Leonard v. State

109 S.W. 149, 53 Tex. Crim. 187, 1908 Tex. Crim. App. LEXIS 168
CourtCourt of Criminal Appeals of Texas
DecidedMarch 11, 1908
DocketNo. 4325.
StatusPublished
Cited by17 cases

This text of 109 S.W. 149 (Leonard v. State) is published on Counsel Stack Legal Research, covering Court of Criminal Appeals of Texas primary law. Counsel Stack provides free access to over 12 million legal documents including statutes, case law, regulations, and constitutions.

Bluebook
Leonard v. State, 109 S.W. 149, 53 Tex. Crim. 187, 1908 Tex. Crim. App. LEXIS 168 (Tex. 1908).

Opinion

BAHSEY, Judge.

Appellant was charged in the District Court of Bowie County, with the offense of theft, as a bailee, the charge being, in substance, that having, as deputy constable, arrested one L. F. Dick *188 son, he received from Dickson the sum of $155 in money, and that same came into his possession by virtue of his office, ,and was by him fraudulently converted to his own use. The indictment was returned on the 3rd day of December, 1907. The case was called for trial on January 9, 1908, and a verdict of guilty was returned against appellant on Januray 10, 1908, assessing his punishment at confinement in the penitentiary for five years.

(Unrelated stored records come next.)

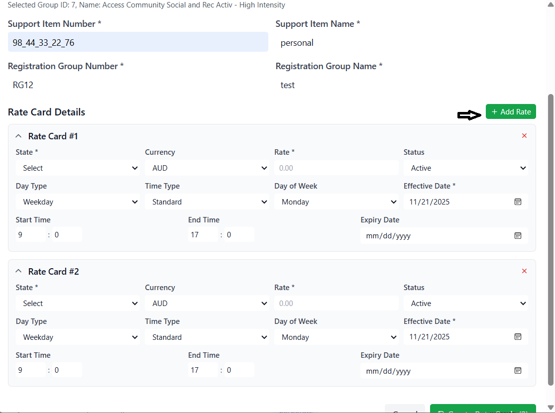The image size is (555, 413).
Task: Click the Add Rate button
Action: (511, 112)
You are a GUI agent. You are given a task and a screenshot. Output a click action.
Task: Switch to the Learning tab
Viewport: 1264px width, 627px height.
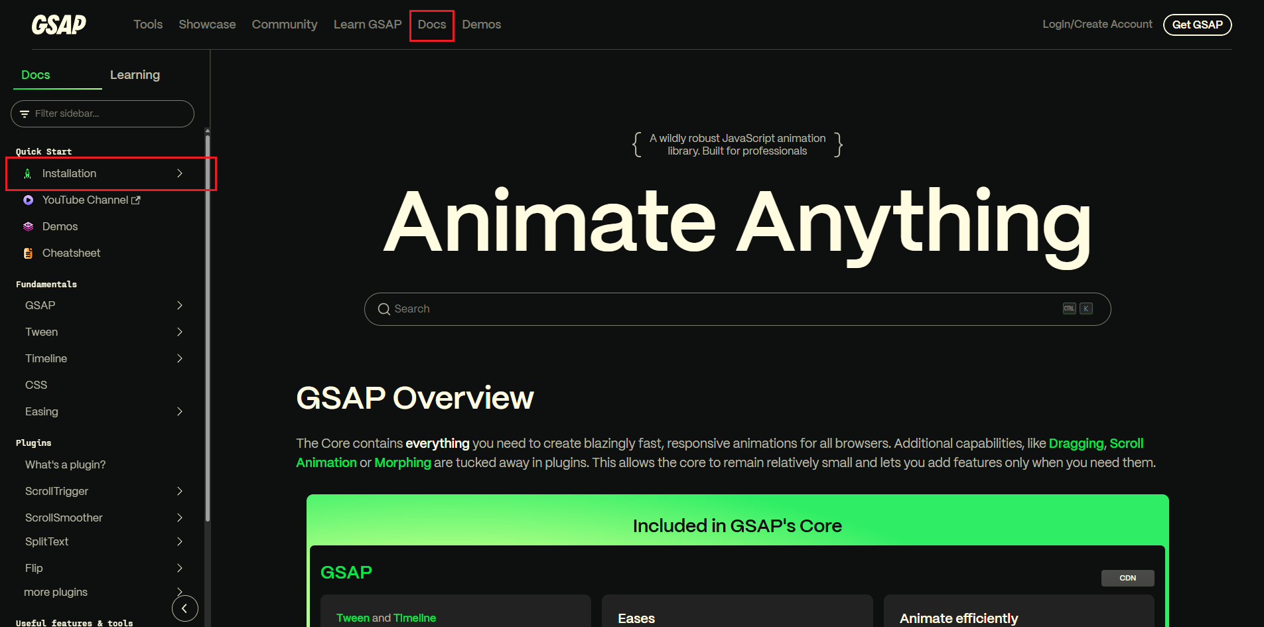tap(135, 75)
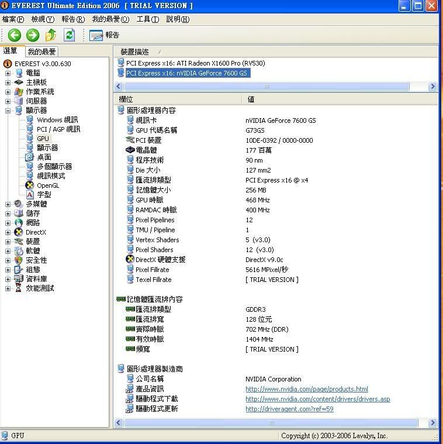Click the green Back arrow toolbar icon

tap(14, 35)
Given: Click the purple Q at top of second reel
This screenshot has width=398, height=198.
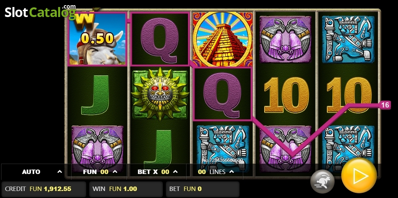Looking at the screenshot, I should click(160, 39).
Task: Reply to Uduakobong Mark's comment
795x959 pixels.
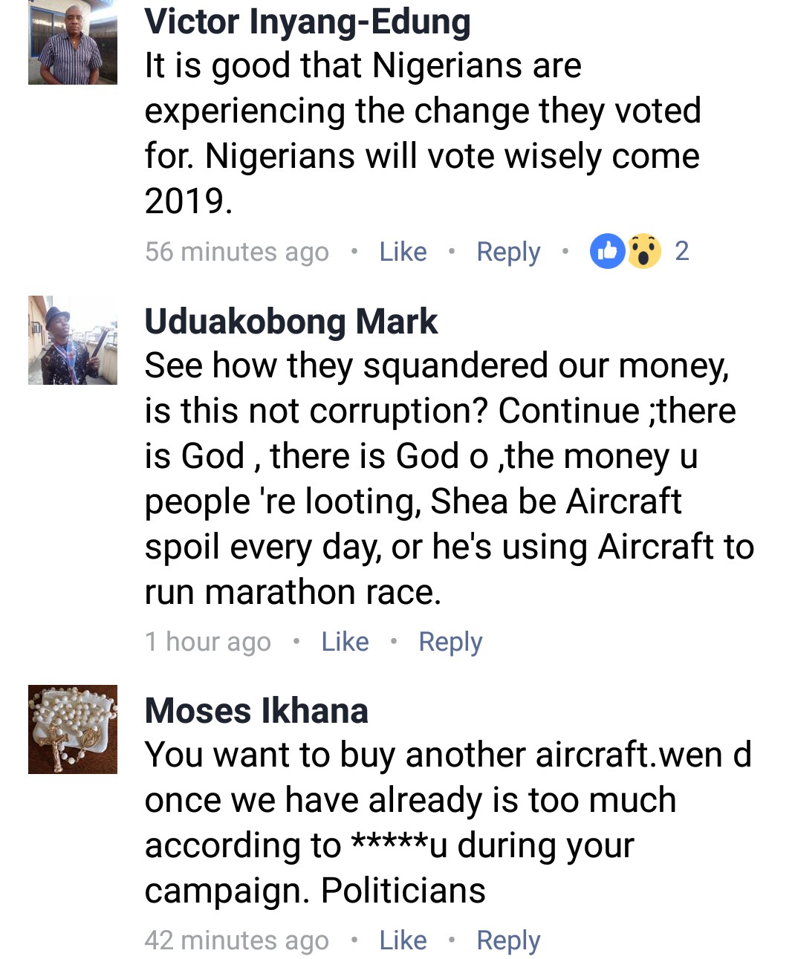Action: click(450, 642)
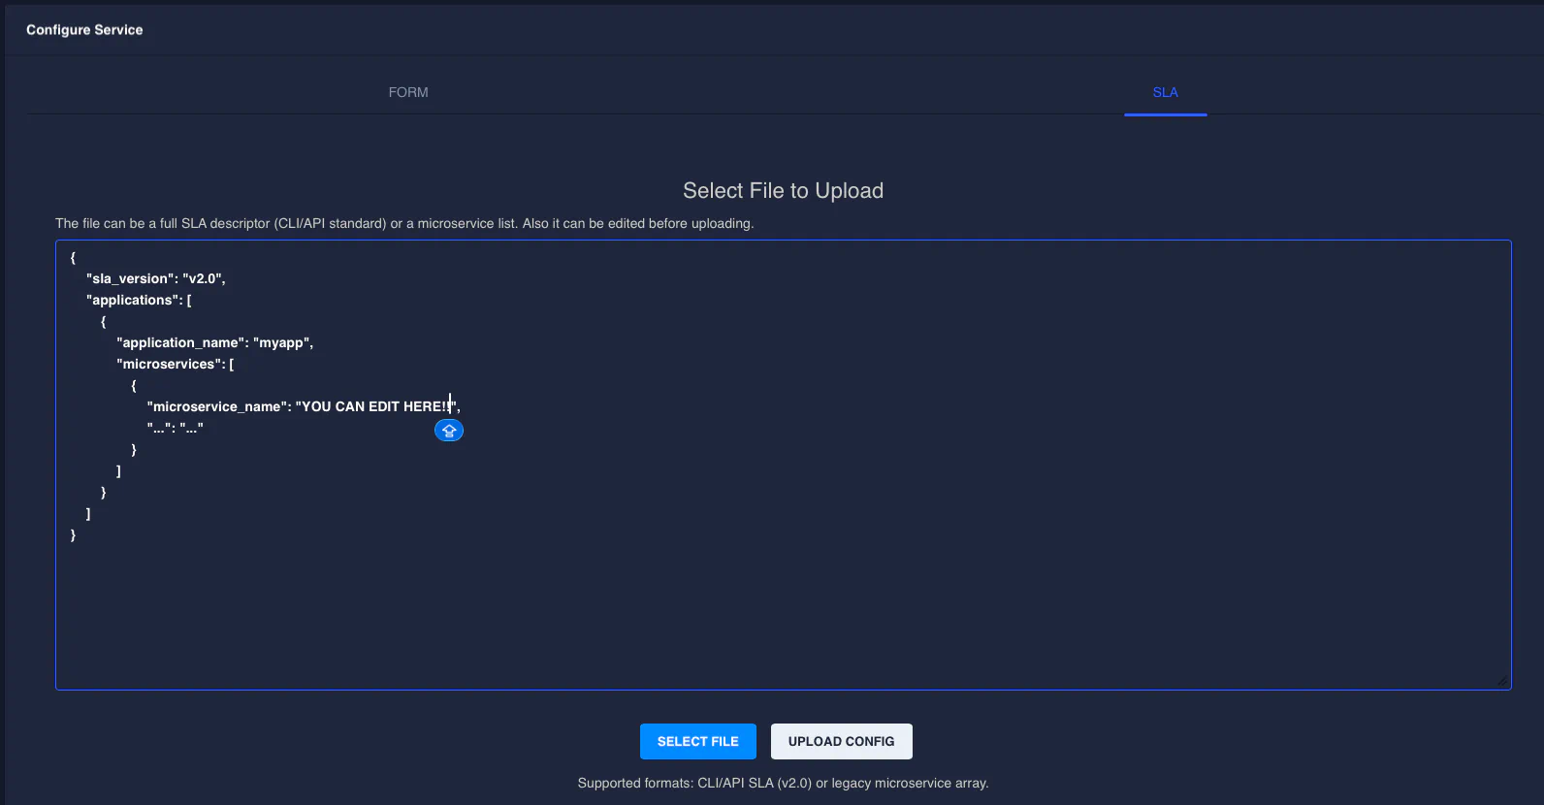Click the "application_name" key text
Image resolution: width=1544 pixels, height=805 pixels.
coord(180,342)
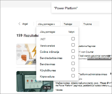
Task: Check the .NET checkbox
Action: coord(73,39)
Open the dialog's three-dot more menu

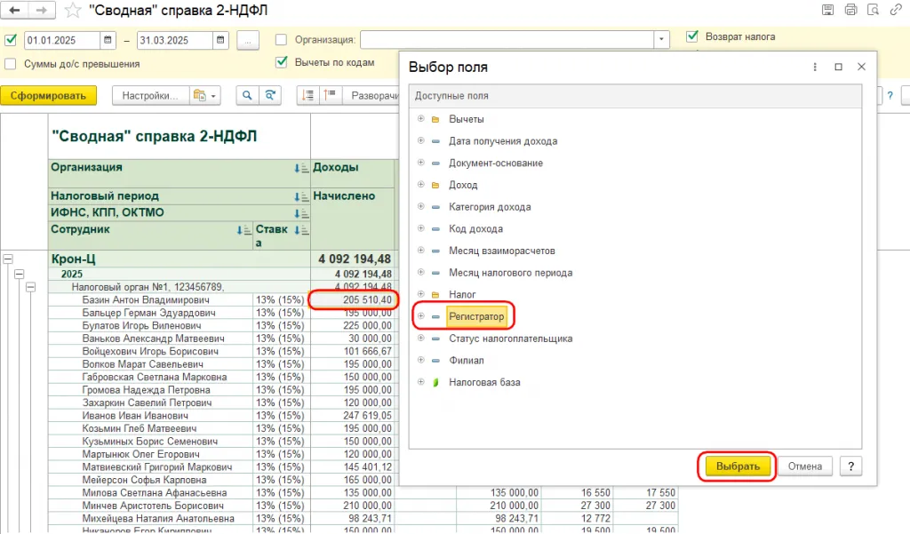coord(815,67)
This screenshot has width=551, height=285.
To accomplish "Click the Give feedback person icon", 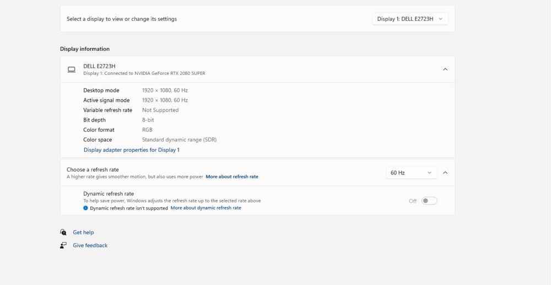I will pyautogui.click(x=63, y=245).
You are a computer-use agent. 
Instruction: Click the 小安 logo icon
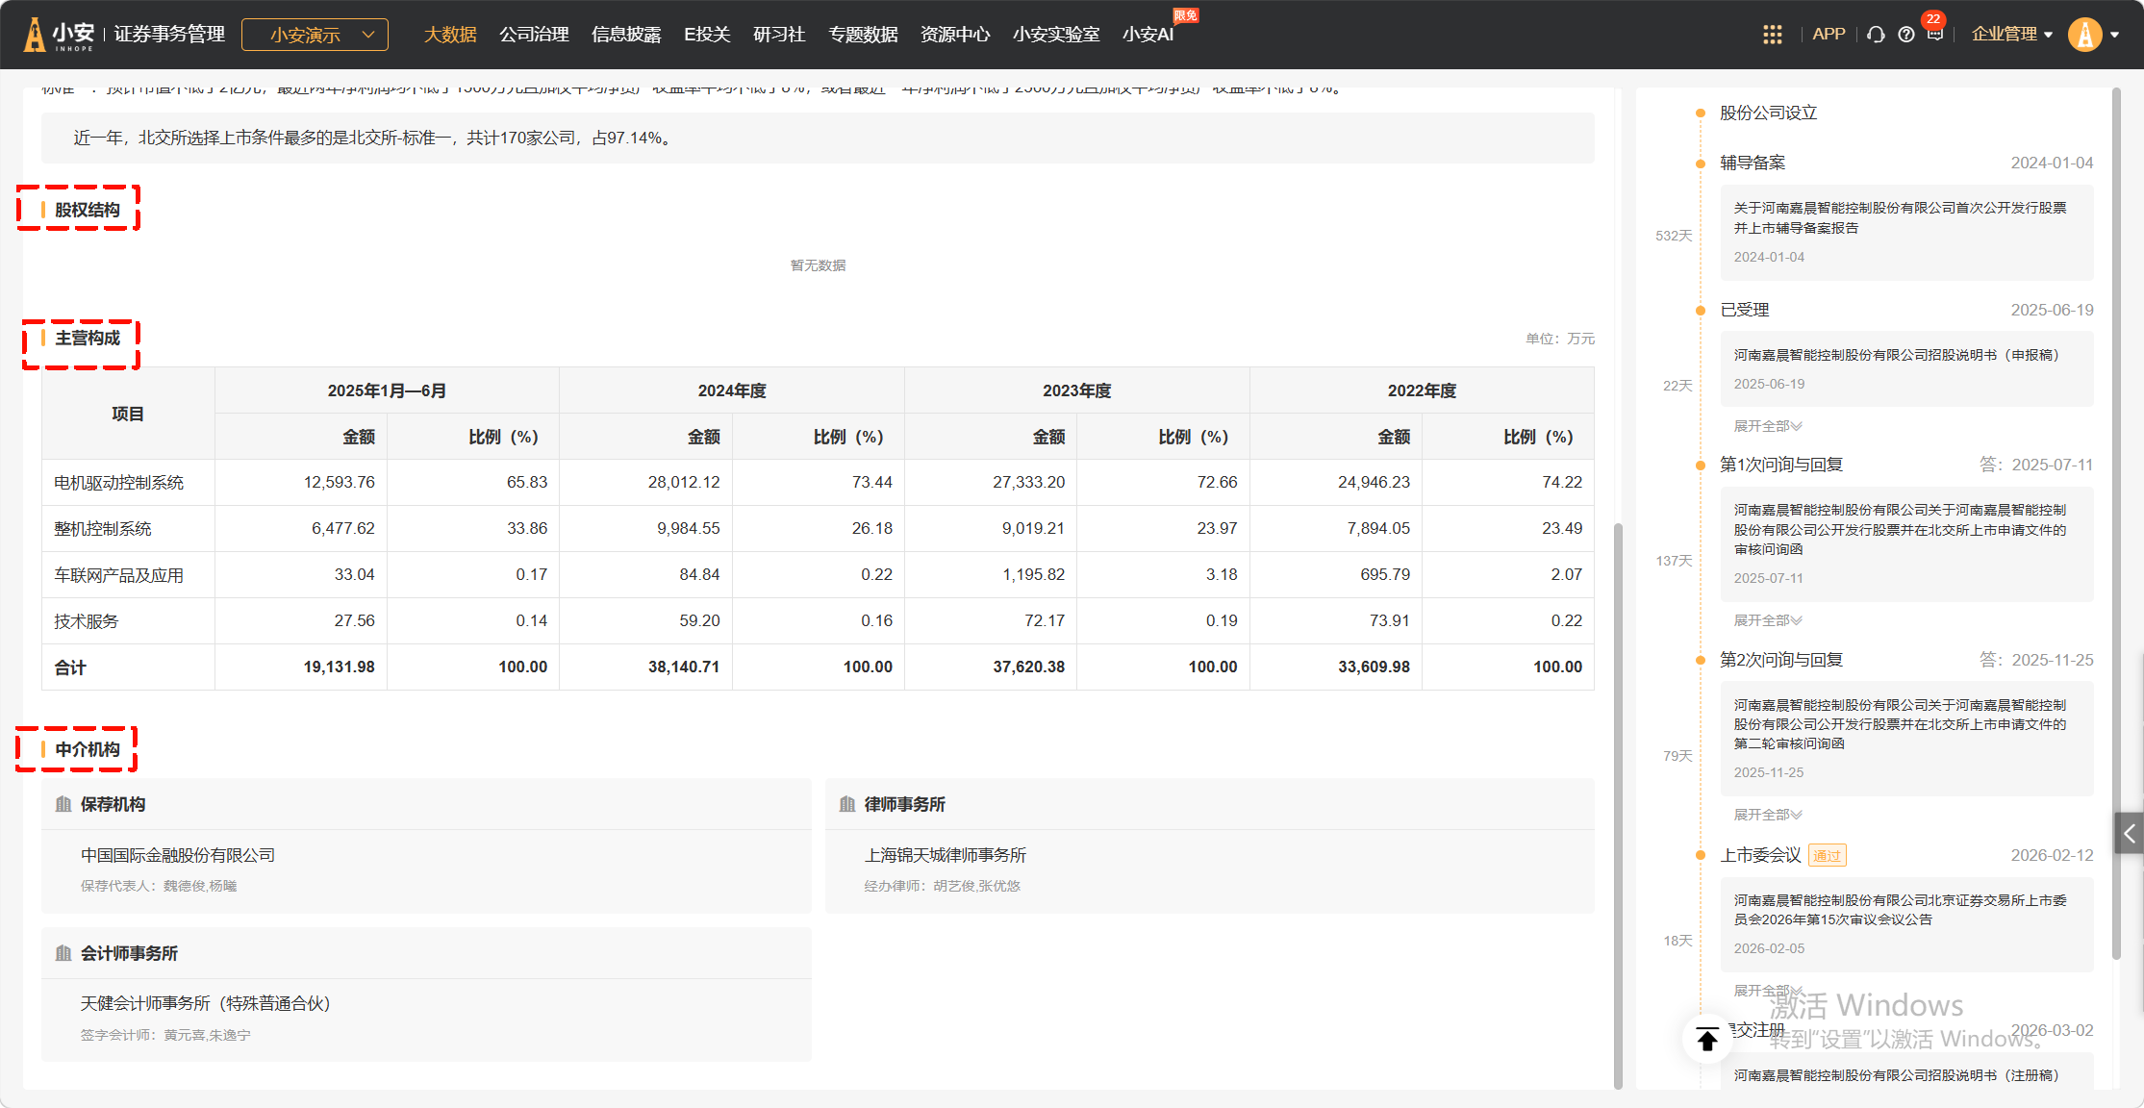(x=35, y=35)
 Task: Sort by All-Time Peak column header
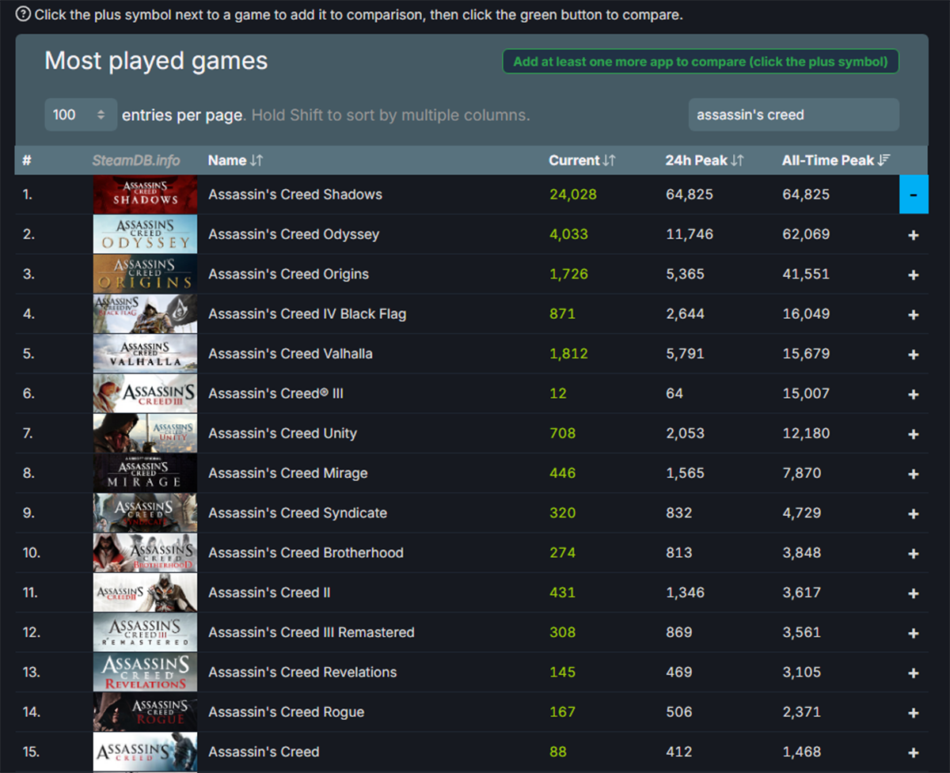tap(835, 161)
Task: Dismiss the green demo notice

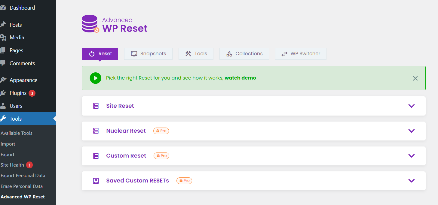Action: 415,78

A motion was made by the assistant attorney-general to dismiss the appeal on the ground that pending such appeal, appellant had escaped from the custody of the sheriff, and was recaptured and returned to jail; and attaches thereto the affidavit of J. F. Eochellee, sheriff of Bowie County, in which it is stated, in substance, that on the 7th day of February, 1908,- the appellant did effect his escape from jail, fleeing from the town of Boston, where said jail was located, to the City of Texarkana, a distance'of some twenty-two miles, where he was on the next day arrested and recaptured, and taken.from hiding in a closet in his home. In reply to this, many affidavits are filed, including that of appellant, in which the insistence is strongly made that his escape was with no intention of getting away, but solely and only for the purpose of getting out to make bond, and with the intention of surrendering himself to the due process of law. The district clerk certifies of date February 24, 1908, that appellant was at that time in the custody of the sheriff of Bowie County in the jail at Boston, Texas. We have had some doubt as to whether we ought to dismiss the appeal, but in view of the showing made by appellant, and the fact that he is yet in custody we have concluded that we ought not to dismiss his appeal and deny to him the benefit of a revision of his case.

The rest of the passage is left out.